No, I’m asserting that even Black Americans have an identity as Americans. They have national identity.

What the hey does that even mean? Of course South Africa imprisoned him. The nation doesn’t magically change because its government does, that’s ridiculous.

I didn’t say anything about “Black American identity”. I spoke about the American identity of Black Americans, not the same thing at all. So I have no idea why you’re bringing it up.

My question was whether you had an awareness of that.

You think wrong, I’m afraid.

Could you please define “extricate”? I took it to be a synonym for removal or separation, or in this context, “to detach the one identity from the other without changing the former”.

I disagree. Making fun of @florida-man may be popular, but it is not something I consider part of the national identity.

~Max

Max, at what age/grade-level should the following narrative be found in an American history text book? Or is it better for ‘World history’, and, if so, what grade level?

To disentangle completely from a complicated conjunction. You can’t remove the N from the F without changing the F and the N.

In a very small part, it is, though. The bit about America’s wang was facetious, but the underlying point is not - America is the sum of all its states, remove one and it’s a different America (as it was before there were 50 states)

Okay, I misunderstood you. I agree with your assertion, for it is a tautology. A person with an American national identity who is also Black does have an American national identity. To go back to your earlier point,

why on Earth would, for instance, a Black American want to identify with European colonists? Why would they not want to identify with fellow victims of colonialism?

It’s not a matter of want, it’s a matter of identifying yourself as an American or not. I’m sure a Black person, or any reasonable American, doesn’t want to identify their own country as one which perpetrated the Tuskegee Syphilis experiments. We would all prefer if our country hadn’t done that, but part of being an American is to own that our country did commit atrocities. That’s not the America we know and love… or so we hope… but it is something the America we know and love used to be.

~Max

…and identifies with European colonizers?

But if you’re wrong, and American identity doesn’t necessitate identifying with European colonizers, there’s not conflict there for Black Americans. They can identify as American and yet as victims of colonizers. And that is, as far as I’m aware, the case in reality for many Black Americans.

And so your thesis that American identity necessitates identifying with the European colonizers is refuted.

I don’t see how identifying your country as having done bad things is somehow in opposition to identifying it as your country.

I don’t see a lot of stuff like this having any place in a school textbook unless the account comes from a tribe with local relevance and you’re teaching the history of the locality. That being said at the grade school level even, this narrative could be the device through which the teacher explains history from the perspective of Native Americans. I just have trouble imagining so long an excerpt coming up unless related to a current event or a local tribe or something extraordinary, thus I wouldn’t expect it to be in a general textbook.

At the middle school level and above, this kind of account could be used as an example of a primary source in any history class whose subject matter is even partially relevant.
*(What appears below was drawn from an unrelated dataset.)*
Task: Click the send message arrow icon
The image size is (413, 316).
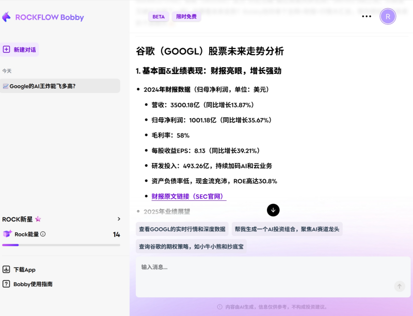Action: (399, 286)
It could be U.S. History, or it could be World History, or Human Geography, but not, say, Greek or Roman studies. It could also be used as one of the highlights of a section that covers the Native American perspective, but as I wrote above, I wouldn’t expect to see many excerpts like these. There might be one in a side-box element, in the chapter about how the United States or its predecessors interact(ed) with indigenous peoples of that region. But even for that the excerpt you posted is a bit longer than I would expect. In my textbooks we would have blurbs, a sentence or two to one paragraph, about significant Native American figures or tribes or events such as a battle, and maybe each chapter or two there would be a large box spanning one or two pages that goes into detail on some thing. This extract, if used, would require a large box. Unless the course is Native American studies or something similarly focused, or the tribe has local relevance, I would not expect to see more than one, maybe two such accounts in a high school textbook.

~Max

In that case, I struggle to understand where I have contradicted myself. I admitted that you can’t remove the N from the F without changing the F. I admitted the Floridian identity is dependent on the national identity of the United States, but I did not admit that the national identity is dependent on Florida and would disagree with such an assertion.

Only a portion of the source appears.